:: HOW TO COMPLETE THIS TASK ::
In the blog entry below, rewrite the passage that opens with the words "This is in reference" and closes with "walked twelve miles.", putting "ten miles" in place of "twelve miles".

:: EXTRACT PROVIDED ::
*** Begin section ***

Nancy asked in a comment I posted a couple of days ago, "Did you really post this at 3:14 A.M.?"
Oh yes. I sleep well most nights; I usually go to sleep within minutes of going to bed. However, no matter whether I hit the sack at 8 P.M. or midnight, I wake up early. Usually not at 3 A.M., but often at four, and almost always by five. I decided years ago that six hours of sleep must be right for me, because I cannot force myself to sleep longer unless I take an over-the-counter sleep aid. Since I don't have to go to work, I don't often take a pill unless I've had a string of nights of only sleeping four or five hours.
I'd love to sleep longer. I lie there awake for an hour, sometimes, hoping sleep will return; it seldom does.
Michaele left this comment on my previous entry: "Six miles a day?"
This is in reference to the fact I mentioned walking that far, back in 1983.
Yes, that year I became rather addicted to walking; there were days I even walked twelve miles.
It's no wonder my knees are bad, is it?
Here's the scoop:
Cliff worked at a butcher shop three miles from where we lived during that two-and-a-half-year period. He had a spell of extreme back trouble; he was off work for at least three weeks. A couple of times he passed out from pain, just getting up to walk to the bathroom. When he walked, he bent to one side; he absolutely could not straighten up.

*** End section ***

:: DATASET RECORDS ::
*** Begin section ***

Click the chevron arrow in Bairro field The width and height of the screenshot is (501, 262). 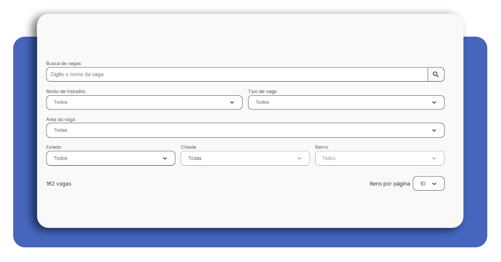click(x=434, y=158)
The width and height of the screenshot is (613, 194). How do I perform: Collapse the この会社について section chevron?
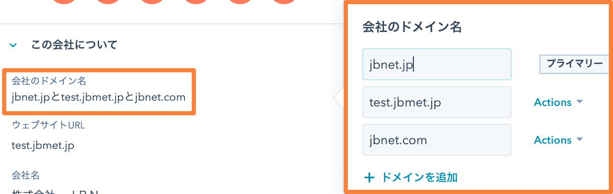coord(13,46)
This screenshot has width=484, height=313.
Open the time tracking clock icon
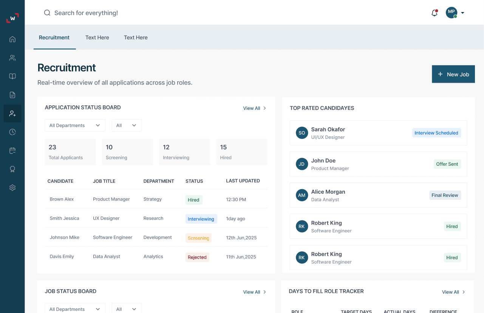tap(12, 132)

*** End section ***
*** Begin section ***

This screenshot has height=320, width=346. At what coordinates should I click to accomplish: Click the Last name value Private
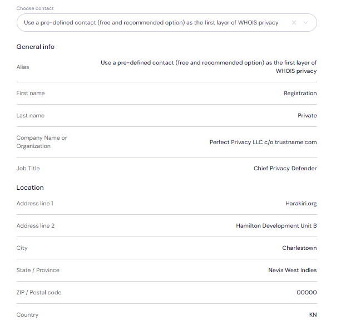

*** End section ***

:: SOLUTION ::
This is in reference to the fact I mentioned walking that far, back in 1983.
Yes, that year I became rather addicted to walking; there were days I even walked ten miles.